The KPRC Radio Gardenline Tip By Randy Lemmon For 06-05-03 Printer-Friendly Version
Blossom End Rot On Tomatoes
Fresh, vine-ripened tomatoes are one of the great joys of summer. However, sometimes diseases, pests or environmental stress (physiological conditions) get in the way of our tomato harvests. One of those problems, especially at this time of the year, is Blossom End Rot. Blossom end rot, a common malady, is showing up now that large-fruited tomatoes have set fruit and sizing up. Both green and red fruit develop a black, dry rot area on the bottom or base of the fruit. Some also call it a leathery scar or simply a rot on the bottom of the tomato.
But this is not a disease, rather a physiological problem that you can overcome for future tomatoes. By the way, those tomatoes affected with blossom end rot are perfectly safe to eat. You will, however, want to cut of the rotten part. So, how do you control Blossom End Rot?

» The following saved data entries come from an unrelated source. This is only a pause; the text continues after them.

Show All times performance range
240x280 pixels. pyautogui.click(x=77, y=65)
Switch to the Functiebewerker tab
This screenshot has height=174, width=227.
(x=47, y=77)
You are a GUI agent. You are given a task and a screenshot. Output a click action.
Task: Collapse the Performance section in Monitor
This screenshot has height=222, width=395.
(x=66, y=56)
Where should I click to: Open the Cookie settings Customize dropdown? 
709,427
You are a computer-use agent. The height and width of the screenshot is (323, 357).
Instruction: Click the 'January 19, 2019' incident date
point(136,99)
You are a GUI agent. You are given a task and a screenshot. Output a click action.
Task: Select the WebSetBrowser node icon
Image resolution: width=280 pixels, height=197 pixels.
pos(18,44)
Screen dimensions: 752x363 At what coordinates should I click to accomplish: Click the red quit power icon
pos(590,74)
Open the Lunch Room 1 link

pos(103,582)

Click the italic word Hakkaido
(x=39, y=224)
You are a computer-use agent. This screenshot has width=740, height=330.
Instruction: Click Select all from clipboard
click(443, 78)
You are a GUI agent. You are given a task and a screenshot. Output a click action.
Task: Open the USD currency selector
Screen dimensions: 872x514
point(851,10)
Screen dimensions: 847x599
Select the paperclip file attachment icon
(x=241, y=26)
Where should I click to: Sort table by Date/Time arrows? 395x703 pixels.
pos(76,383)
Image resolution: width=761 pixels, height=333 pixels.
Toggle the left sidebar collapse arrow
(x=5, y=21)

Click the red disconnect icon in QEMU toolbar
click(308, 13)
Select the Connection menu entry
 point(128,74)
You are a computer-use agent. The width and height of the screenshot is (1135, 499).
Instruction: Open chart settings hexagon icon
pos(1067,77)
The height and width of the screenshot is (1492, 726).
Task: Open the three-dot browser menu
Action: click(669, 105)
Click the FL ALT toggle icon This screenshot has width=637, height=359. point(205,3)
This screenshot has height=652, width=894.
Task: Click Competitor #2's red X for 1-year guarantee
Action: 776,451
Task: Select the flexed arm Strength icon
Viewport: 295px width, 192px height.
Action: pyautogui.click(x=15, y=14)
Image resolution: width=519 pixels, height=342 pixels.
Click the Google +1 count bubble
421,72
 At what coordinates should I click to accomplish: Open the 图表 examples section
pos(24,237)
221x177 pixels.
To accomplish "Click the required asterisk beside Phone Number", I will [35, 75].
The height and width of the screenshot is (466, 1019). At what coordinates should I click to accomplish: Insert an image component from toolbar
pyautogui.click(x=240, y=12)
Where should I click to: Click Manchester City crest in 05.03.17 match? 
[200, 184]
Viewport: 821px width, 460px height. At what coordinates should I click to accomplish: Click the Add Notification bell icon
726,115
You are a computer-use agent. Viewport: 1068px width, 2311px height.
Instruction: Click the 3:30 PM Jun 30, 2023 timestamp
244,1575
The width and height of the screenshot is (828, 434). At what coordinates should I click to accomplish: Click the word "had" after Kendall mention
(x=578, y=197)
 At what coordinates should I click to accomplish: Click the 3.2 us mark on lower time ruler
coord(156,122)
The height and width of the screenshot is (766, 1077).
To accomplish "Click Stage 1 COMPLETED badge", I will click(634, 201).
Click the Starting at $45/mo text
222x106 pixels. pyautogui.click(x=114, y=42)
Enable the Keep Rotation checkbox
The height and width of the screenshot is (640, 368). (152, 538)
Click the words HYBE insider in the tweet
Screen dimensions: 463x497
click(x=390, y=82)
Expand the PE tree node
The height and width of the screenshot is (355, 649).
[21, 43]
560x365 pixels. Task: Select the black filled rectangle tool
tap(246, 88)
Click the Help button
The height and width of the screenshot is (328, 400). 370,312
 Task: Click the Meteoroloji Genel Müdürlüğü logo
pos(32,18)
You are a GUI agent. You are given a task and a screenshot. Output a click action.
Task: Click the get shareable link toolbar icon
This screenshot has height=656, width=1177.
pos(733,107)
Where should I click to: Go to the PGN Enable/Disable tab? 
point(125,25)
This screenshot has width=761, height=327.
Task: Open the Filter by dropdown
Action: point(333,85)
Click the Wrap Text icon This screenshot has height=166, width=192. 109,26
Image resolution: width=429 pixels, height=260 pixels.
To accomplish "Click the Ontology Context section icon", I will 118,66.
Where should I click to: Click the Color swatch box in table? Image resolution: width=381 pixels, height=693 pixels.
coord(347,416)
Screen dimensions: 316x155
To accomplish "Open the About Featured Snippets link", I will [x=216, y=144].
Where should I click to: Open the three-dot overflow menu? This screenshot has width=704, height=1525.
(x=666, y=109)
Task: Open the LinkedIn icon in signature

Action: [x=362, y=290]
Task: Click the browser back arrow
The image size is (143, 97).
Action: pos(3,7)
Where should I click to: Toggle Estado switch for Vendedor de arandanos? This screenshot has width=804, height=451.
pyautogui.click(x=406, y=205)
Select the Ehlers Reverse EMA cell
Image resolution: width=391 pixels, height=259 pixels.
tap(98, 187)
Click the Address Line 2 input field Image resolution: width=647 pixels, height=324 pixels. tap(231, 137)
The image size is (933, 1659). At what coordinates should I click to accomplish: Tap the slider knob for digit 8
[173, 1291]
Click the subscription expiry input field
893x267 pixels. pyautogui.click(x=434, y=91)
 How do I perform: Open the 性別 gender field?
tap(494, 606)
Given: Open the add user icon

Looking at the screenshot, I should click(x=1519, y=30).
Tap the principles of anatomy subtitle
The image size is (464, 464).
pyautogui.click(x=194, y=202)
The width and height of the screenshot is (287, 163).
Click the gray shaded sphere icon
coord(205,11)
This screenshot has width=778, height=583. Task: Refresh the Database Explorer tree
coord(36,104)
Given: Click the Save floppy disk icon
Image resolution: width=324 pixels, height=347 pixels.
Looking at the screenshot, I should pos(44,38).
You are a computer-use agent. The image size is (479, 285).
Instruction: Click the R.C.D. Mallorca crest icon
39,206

The following is taken from the Texas A&M Plant Disease Handbook:
Blossom end rot is a physiological disorder of tomato that can appear on fruits at any time in their development, but most commonly appears when fruits are one-third to one-half grown. The initial symptoms are water-soaked spots on the blossom end of the fruit. These spots later enlarge and become black. Secondary infection by other decay causing organisms usually follows. The cause of this disorder is considered to be calcium deficiency in the developing fruit. Extreme fluctuations in moisture, root pruning and excessive nitrogen fertilization can also result in blossom end rot. Best means of control is to maintain a uniform supply of moisture through irrigation and soil mulches. Calcium chloride can be used as a spray for control under some conditions.